Ceci dit, et indépendamment de cette hénospatialité du phénomène du pèlerinage, le mont Kailash demeure un endroit central, un point clé dans les mythologies et les hagiographies hindoues et bouddhistes. Dans la tradition hindoue, le mont Kailash est la montagne privilégiée par Shiva pour y pratiquer son ascétisme. Selon la mythologie hindoue, Shiva y pratiquait une ardente ascèse. Parvâti, désirant séduire Shiva, y expédia Kama, le cupidon hindou, avec la mission d'atteindre Shiva de l'une de ses flèches d'amour. Mais Shiva, exaspéré de se voir troublé dans sa concentration, réduisit Kama en cendres grâce au pouvoir de son troisième œil. Mais comme Parvâti était résolue à atteindre son objectif, elle se rendit elle-même à Kailash, s'assit en position yoguique et surpassa dans l'ascèse le maître du yoga lui-même, Shiva. Celui-ci reconnut donc les prouesses de Parvâti et, depuis, réside avec elle &endash; comme épouse &endash; sur cette montagne sacrée. Pour les hindous, un pèlerinage à Kailash n'est donc pas seulement un voyage au centre du monde, au cœur de la représentation géographique traditionnelle (mandalique) de l'Inde (Bharata), mais également une visite en la demeure même de Shiva et Parvâti. La route menant à Kailash ainsi que la circumambulation de la montagne permettent de développer le tapas, cette énergie ascétique requise pour brûler les karmas. Lorsque suffisamment de tapas est accumulé, que tous les karmas sont dissous, la libération (nirvana, moksa) est atteinte. Ainsi nous retrouvons dans l'hindouisme, tout comme dans le bouddhisme, un lien direct entre l'atteinte de la libération et la circumambulation (parikrama) du mont Kailash. Le Buddhavatamsakasutra, à titre d'exemple, affirme qu'un parikrama de ce grand palais purifie les karmas d'une vie ; dix parikrama successifs purifient les karmas d'un eon, alors qu'une centaine assurent la libération dès cette vie. Pour le dévot, le pèlerinage à Kailash est avant tout sotériologique, il est un moyen d'atteindre l'émancipation de la chaîne des renaissances.

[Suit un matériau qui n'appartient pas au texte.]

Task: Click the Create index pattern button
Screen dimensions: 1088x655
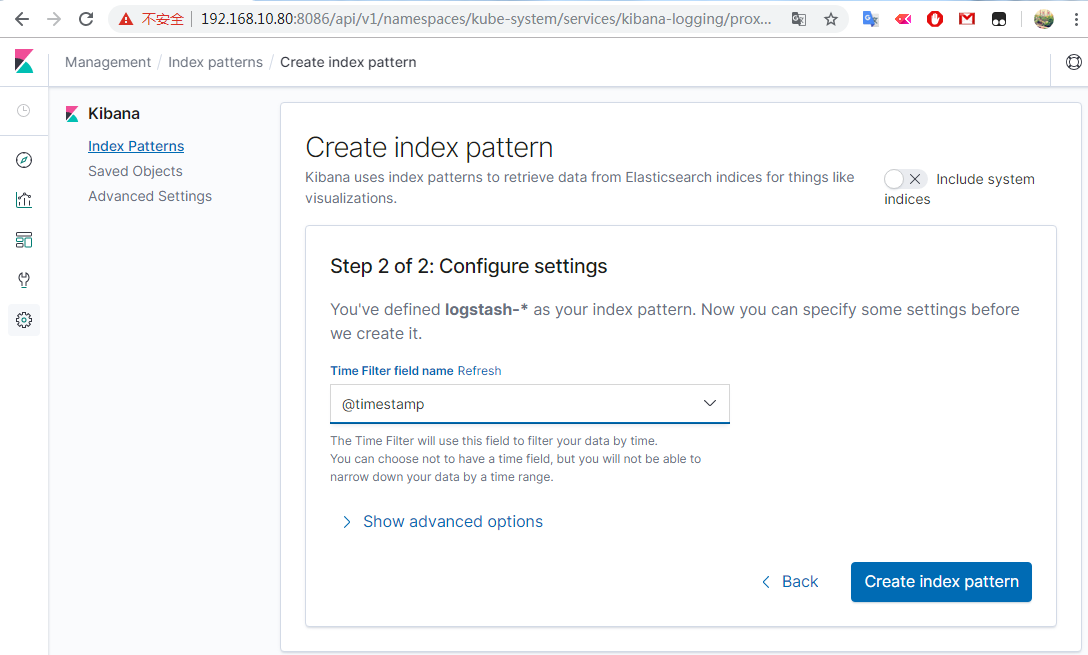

Mais ce n'est pas seulement dans la tradition hindoue shivaïte que l'importance de Kailash est reconnue. La tradition vishnouïte attribue également une importance toute particulière à cette montagne. L'épopée du Ramayana raconte l'exil de Rama, de son épouse Sita et de son frère Laksmana. Au cours des douze années passées en forêt, la vertueuse Sita s'est fait enlever par le démon Ravana, habitant le Sri Lanka. L'histoire raconte en détail comment les deux frères, aidés d'une armée de singes dirigée par Hanuman, parvinrent à délivrer Sita. Durant le combat, Laksmana fut gravement blessé et le seul remède pouvant assurer sa guérison était une poudre brillante provenant de Kailash. De l'extrême sud de l'Inde, Hanuman entreprit cette quête et se rendit au cœur de l'Himalaya. En atteignant Kailash, il découvrit que toute la montagne brillait. Ne sachant quelle portion de Kailash guérirait Laksmana, il saisit l'ensemble de la montagne, la transporta dans le sud de l'Inde, puis la rapporta à son site d'origine. Ainsi, grâce à la force d'Hanuman et à la magie de Kailash, le frère de Rama fut sauvé. Il est intéressant de noter que lorsqu'Hanuman transportait Kailash du nord au sud, une parcelle de la montagne tomba dans la vallée de Katmandou. Cet endroit est connu du nom de Swayambhunath, haut lieu de pèlerinage pour les bouddhistes ; ceux-ci reconnaissent également cette portion du Ramayana.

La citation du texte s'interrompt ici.